Monday, August 15, 2011
The Republican Mad Dash to the Far Right
If you spent this weekend on a beach or at a barbecue, what you missed was the clearest set of signals we've had yet about the far-right, negative turn the Republican field is taking in this election.
This past weekend as Rick Perry entered the race, we watched Mitt Romney argue that "corporations are people" and Michele Bachmann and Ron Paul -- the two most extreme candidates in the field -- come out on top of the Iowa Straw poll. The Tea Party has all the momentum right now in the GOP primaries, and that's what knocked Tim Pawlenty out of this race. He quit on Sunday.
Disturbingly, the view in the media was that Pawlenty was too "nice" for the Republican voters and "didn't fit with an electorate who wanted confrontation with President Obama at all costs." In other words: You ain't seen nothing yet.
The actual Iowa caucuses are still a half year away, but as the field narrows it's become clear the next six months will feature a divisive cast of Republican candidates and produce a GOP nominee who's pledged allegiance to the Tea Party agenda -- an agenda whose first item is to destroy Democrats no matter the consequences for our country.
Governor Perry's entry adds a new personality into the mix, but not a single new policy.

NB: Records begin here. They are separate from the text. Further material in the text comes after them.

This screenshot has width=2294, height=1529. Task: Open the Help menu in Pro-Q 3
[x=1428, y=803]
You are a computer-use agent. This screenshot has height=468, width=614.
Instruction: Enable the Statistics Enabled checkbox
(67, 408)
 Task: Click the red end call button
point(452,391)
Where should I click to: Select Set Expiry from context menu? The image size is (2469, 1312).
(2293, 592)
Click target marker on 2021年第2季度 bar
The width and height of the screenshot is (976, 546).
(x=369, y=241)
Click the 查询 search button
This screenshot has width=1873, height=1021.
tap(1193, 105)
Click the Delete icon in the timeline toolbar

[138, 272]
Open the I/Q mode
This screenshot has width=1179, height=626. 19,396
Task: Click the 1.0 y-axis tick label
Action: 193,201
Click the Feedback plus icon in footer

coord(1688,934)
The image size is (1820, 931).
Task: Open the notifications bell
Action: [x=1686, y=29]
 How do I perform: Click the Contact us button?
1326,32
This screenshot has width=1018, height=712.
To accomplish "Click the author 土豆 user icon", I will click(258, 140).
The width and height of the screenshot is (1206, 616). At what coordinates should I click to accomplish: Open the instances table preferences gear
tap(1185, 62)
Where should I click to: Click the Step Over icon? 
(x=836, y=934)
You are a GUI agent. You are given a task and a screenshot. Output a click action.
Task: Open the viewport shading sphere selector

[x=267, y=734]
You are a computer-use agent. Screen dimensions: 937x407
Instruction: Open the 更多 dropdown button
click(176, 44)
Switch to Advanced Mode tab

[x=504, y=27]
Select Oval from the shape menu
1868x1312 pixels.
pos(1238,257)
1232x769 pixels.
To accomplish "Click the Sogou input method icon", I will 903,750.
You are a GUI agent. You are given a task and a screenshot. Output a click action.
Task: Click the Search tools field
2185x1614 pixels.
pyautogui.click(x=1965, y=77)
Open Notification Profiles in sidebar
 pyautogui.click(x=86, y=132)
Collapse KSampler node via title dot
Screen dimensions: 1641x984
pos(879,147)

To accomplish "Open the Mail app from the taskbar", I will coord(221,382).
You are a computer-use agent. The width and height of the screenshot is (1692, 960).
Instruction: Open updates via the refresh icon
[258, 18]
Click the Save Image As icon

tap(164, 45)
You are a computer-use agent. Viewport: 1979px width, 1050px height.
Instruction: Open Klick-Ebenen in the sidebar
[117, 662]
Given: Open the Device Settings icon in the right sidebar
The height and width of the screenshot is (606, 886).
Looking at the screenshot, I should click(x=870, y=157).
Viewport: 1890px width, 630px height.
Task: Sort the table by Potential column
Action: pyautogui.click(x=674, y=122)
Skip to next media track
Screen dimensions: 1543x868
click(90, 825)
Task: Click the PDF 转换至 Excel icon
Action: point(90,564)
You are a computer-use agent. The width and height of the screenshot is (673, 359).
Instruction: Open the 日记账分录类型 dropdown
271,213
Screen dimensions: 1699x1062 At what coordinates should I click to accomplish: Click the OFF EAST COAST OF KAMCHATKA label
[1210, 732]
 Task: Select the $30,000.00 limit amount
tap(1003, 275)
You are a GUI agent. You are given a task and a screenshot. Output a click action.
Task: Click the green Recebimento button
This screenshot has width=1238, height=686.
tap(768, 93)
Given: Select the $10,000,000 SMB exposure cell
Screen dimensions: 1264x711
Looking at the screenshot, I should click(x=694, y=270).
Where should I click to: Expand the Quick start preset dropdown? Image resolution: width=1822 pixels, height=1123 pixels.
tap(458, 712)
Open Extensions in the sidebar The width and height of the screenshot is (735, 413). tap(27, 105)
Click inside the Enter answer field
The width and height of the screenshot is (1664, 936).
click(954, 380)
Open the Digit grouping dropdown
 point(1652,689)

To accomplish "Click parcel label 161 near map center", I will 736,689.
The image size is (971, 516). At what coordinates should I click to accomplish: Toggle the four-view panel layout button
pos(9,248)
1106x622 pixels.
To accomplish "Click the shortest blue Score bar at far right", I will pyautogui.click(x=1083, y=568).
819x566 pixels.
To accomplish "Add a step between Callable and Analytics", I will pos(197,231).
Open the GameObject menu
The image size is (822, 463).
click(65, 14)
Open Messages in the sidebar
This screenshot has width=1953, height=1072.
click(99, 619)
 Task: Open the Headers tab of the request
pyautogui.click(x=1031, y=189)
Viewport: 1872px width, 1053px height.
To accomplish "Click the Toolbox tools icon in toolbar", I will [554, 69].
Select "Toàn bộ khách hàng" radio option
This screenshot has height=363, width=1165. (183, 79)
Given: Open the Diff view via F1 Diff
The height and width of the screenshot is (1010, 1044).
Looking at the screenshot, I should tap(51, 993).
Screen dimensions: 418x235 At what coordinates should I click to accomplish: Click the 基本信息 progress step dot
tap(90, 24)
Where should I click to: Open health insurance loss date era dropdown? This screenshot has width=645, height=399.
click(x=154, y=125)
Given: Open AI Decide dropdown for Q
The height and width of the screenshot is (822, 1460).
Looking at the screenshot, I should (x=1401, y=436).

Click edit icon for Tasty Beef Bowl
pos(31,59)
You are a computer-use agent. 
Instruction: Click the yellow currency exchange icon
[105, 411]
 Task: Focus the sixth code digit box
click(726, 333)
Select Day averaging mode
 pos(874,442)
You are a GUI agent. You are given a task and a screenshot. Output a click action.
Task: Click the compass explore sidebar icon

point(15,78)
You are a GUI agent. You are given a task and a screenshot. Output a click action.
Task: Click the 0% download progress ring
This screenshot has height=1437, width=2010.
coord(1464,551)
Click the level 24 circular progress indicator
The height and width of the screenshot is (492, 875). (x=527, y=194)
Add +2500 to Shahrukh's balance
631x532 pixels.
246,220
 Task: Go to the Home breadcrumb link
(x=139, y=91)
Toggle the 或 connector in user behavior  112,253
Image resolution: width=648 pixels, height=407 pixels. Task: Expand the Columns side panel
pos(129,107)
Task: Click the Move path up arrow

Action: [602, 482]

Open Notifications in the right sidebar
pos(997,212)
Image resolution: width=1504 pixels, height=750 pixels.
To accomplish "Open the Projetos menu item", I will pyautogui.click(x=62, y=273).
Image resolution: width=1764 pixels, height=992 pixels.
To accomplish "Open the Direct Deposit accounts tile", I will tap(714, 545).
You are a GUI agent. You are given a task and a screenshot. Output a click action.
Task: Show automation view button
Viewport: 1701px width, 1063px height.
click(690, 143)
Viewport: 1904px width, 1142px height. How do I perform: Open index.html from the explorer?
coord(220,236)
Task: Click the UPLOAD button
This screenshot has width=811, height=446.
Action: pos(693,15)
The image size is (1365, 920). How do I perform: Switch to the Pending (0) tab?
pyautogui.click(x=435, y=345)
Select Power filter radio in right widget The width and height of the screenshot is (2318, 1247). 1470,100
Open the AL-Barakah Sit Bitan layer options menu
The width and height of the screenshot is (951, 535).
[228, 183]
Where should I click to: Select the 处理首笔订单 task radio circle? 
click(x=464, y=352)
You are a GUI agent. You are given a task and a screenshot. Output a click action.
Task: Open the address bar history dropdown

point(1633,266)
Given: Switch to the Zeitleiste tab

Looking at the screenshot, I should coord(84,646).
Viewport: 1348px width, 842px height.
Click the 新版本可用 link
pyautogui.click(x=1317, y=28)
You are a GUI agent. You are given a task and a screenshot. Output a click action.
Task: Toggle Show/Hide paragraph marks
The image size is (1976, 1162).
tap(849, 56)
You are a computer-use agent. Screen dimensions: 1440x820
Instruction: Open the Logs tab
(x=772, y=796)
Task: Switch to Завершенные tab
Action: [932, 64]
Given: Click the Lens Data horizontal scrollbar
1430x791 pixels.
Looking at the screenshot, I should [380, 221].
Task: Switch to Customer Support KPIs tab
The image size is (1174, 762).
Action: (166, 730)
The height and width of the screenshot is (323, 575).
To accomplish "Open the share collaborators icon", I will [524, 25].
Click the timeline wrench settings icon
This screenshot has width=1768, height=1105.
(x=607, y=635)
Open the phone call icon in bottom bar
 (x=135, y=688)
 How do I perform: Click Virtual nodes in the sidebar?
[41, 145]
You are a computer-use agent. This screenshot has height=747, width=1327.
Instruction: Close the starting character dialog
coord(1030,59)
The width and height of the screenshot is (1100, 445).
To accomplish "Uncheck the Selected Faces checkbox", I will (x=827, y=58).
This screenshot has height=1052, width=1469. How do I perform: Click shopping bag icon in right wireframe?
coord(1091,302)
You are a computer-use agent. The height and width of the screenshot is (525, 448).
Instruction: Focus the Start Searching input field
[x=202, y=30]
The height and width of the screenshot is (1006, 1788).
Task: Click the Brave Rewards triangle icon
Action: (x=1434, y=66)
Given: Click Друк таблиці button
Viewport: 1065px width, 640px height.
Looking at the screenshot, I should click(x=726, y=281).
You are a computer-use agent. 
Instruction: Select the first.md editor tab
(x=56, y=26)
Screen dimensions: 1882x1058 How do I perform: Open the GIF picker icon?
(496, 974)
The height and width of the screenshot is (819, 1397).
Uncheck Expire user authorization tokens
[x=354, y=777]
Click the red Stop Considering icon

Like every one of his opponents, from Mitt Romney to Rick Santorum, he's signed on to the Washington Republican plan that essentially ends Medicare, cuts K-12 education, and eliminates hundreds of thousands of jobs. He shares their view that big corporations, not seniors and middle class families, are the ones in need of some relief.
In a field without policy differences, we can be sure that the nomination will be decided by rhetoric -- and the prize will go to the candidate willing to launch the most vicious, negative attack on President Obama, the Democratic Party and basic American principles.